Amyloid cardiomyopathy (stiff heart syndrome) is a condition resulting in the death of part of the myocardium (heart muscle). It is associated with the systemic production and release of many amyloidogenic proteins, especially immunoglobulin light chain or transthyretin (TTR). It can be characterized by the extracellular deposition of amyloids, foldable proteins that stick together to build fibrils in the heart. The amyloid can be seen under polarized light in congo red stained biopsy.

Symptoms 
Amyloid cardiomyopathy is associated with a number of symptoms:
 diastolic dysfunction
 congestive heart failure
 arrythmia
 cardiac nervous conduction block
 fatigue
 dyspnea

Pathophysiology 
Amyloid proteins are deposited in the myocardium. This limits ventricular filling during diastole, which increases end-diastolic volume. This can lead to a variety of cardiac issues, such as congestive heart failure, atrial arrythmia, ventricular arrythmia, and blocks to cardiac nervous conduction.

Diagnosis 
Diagnosis is often delayed, because its symptoms are non-specific.

Electrocardiography can be used to identify low voltage and patterns similar to those of a heart attack.

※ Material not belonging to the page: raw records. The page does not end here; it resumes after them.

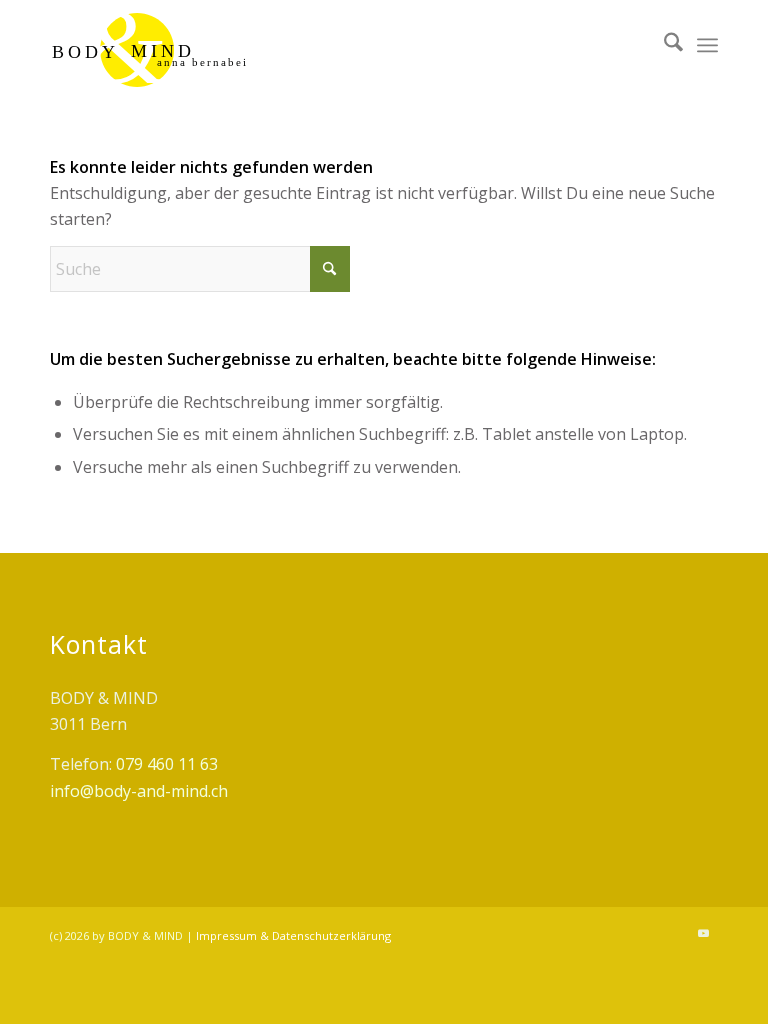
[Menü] (707, 45)
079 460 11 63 (167, 764)
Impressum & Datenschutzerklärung (293, 935)
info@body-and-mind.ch (139, 791)
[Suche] (663, 45)
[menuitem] (663, 45)
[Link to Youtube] (703, 933)
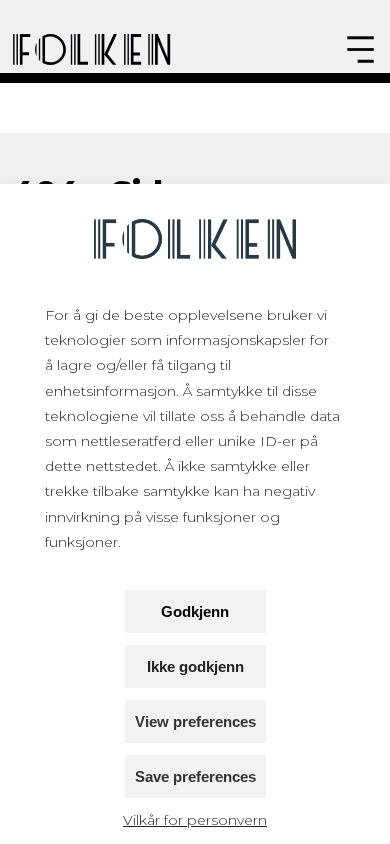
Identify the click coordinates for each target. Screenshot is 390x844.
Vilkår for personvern (195, 820)
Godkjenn (195, 611)
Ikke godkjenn (195, 666)
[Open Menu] (360, 49)
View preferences (195, 721)
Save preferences (195, 776)
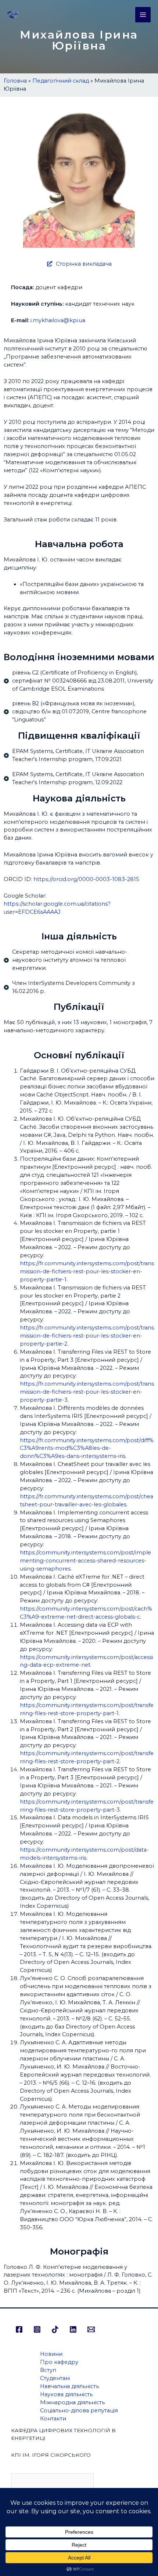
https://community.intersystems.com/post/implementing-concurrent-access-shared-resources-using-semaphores (85, 1560)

Cardiac MRI can be used to distinguish it from hypertensive heart disease. This shows a thicker interventricular septum.

Treatment 
Chemotherapy can treat amyloidosis if it is related to immunoglobulins. Liver transplant can treat amyloidosis if it is related to familial transthyretin.

Prognosis 
Outcomes for amyloid cardiomyopathy are generally very poor, with fewer than 10% of patients surviving more than 5 years. Without treatment, few patients survive more than 6 months.

Epidemiology 
In developed countries, amyloid cardiomyopathy is estimated to be involved in 0.1% of deaths.